§ **Collected data entries**:
%%
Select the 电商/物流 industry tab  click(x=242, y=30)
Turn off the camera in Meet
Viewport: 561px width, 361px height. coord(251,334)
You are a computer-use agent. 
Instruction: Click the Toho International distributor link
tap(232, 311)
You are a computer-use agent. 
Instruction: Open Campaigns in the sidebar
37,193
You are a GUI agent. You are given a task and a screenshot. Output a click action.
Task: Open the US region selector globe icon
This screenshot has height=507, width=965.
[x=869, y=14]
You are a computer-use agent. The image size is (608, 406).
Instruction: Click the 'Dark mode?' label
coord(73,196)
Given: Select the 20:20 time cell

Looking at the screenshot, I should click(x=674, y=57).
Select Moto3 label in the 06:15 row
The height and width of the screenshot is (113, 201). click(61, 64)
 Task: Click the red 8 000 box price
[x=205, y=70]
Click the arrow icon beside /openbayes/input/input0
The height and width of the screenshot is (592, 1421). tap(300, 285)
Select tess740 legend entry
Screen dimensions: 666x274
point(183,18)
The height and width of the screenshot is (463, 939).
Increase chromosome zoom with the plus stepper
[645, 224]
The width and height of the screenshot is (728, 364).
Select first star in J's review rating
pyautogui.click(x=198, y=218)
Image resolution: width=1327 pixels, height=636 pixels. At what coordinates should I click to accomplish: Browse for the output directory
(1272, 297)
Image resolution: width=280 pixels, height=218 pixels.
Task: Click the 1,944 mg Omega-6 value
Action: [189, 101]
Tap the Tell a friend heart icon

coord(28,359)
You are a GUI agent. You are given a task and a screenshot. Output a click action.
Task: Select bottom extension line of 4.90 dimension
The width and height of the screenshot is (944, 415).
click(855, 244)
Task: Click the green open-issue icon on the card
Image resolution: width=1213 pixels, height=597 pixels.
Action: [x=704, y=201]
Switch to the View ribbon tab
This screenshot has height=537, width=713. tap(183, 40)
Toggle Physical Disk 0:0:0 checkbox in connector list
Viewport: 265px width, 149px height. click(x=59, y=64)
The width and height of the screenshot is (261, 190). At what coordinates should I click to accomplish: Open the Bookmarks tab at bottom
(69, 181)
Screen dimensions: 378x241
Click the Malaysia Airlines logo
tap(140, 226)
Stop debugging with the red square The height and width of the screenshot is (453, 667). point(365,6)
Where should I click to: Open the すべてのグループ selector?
%%
All lines from the one containing "Stop debugging with" to the end of the data above are to be set down exactly; no others belong in the answer.

§ **YOUR RESPONSE**:
Stop debugging with the red square The height and width of the screenshot is (453, 667). point(365,6)
Where should I click to: Open the すべてのグループ selector?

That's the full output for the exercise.